Rewrite the rows below so that each "GUI agent" becomes "desktop agent", keeping everything else the same.

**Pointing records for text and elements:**
-- start --

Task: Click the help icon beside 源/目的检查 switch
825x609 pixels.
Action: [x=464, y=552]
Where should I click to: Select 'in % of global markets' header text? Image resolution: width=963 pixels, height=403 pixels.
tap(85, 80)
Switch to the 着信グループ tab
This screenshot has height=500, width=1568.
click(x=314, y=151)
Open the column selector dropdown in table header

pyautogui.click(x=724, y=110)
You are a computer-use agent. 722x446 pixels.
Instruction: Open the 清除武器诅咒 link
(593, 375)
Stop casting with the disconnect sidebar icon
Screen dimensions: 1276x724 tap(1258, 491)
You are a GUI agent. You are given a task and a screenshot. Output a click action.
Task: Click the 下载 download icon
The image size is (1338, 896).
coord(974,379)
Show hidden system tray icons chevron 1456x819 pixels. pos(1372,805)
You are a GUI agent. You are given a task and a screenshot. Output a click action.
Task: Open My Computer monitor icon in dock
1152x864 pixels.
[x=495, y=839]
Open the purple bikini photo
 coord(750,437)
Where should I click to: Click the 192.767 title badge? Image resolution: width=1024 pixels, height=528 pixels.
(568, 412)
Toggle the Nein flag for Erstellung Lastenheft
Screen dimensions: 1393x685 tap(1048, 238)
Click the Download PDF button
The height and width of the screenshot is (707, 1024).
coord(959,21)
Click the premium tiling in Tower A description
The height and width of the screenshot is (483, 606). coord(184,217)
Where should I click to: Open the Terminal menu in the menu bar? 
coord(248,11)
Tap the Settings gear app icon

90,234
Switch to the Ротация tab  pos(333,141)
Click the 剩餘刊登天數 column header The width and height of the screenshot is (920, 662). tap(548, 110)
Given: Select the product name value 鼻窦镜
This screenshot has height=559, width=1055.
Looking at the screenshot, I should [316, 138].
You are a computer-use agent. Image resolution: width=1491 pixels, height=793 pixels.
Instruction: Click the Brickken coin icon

-- end --

**COMPLETED TASK:**
Task: Click the help icon beside 源/目的检查 switch
825x609 pixels.
Action: [x=464, y=552]
Where should I click to: Select 'in % of global markets' header text? Image resolution: width=963 pixels, height=403 pixels.
tap(85, 80)
Switch to the 着信グループ tab
This screenshot has height=500, width=1568.
click(x=314, y=151)
Open the column selector dropdown in table header

pyautogui.click(x=724, y=110)
You are a computer-use agent. 722x446 pixels.
Instruction: Open the 清除武器诅咒 link
(593, 375)
Stop casting with the disconnect sidebar icon
Screen dimensions: 1276x724 tap(1258, 491)
You are a desktop agent. You are given a task and a screenshot. Output a click action.
Task: Click the 下载 download icon
The image size is (1338, 896).
coord(974,379)
Show hidden system tray icons chevron 1456x819 pixels. pos(1372,805)
You are a desktop agent. You are given a task and a screenshot. Output a click action.
Task: Open My Computer monitor icon in dock
1152x864 pixels.
[x=495, y=839]
Open the purple bikini photo
 coord(750,437)
Where should I click to: Click the 192.767 title badge? Image resolution: width=1024 pixels, height=528 pixels.
(568, 412)
Toggle the Nein flag for Erstellung Lastenheft
Screen dimensions: 1393x685 tap(1048, 238)
Click the Download PDF button
The height and width of the screenshot is (707, 1024).
coord(959,21)
Click the premium tiling in Tower A description
The height and width of the screenshot is (483, 606). coord(184,217)
Where should I click to: Open the Terminal menu in the menu bar? 
coord(248,11)
Tap the Settings gear app icon

90,234
Switch to the Ротация tab  pos(333,141)
Click the 剩餘刊登天數 column header The width and height of the screenshot is (920, 662). tap(548, 110)
Given: Select the product name value 鼻窦镜
This screenshot has height=559, width=1055.
Looking at the screenshot, I should [316, 138].
You are a computer-use agent. Image resolution: width=1491 pixels, height=793 pixels.
Instruction: Click the Brickken coin icon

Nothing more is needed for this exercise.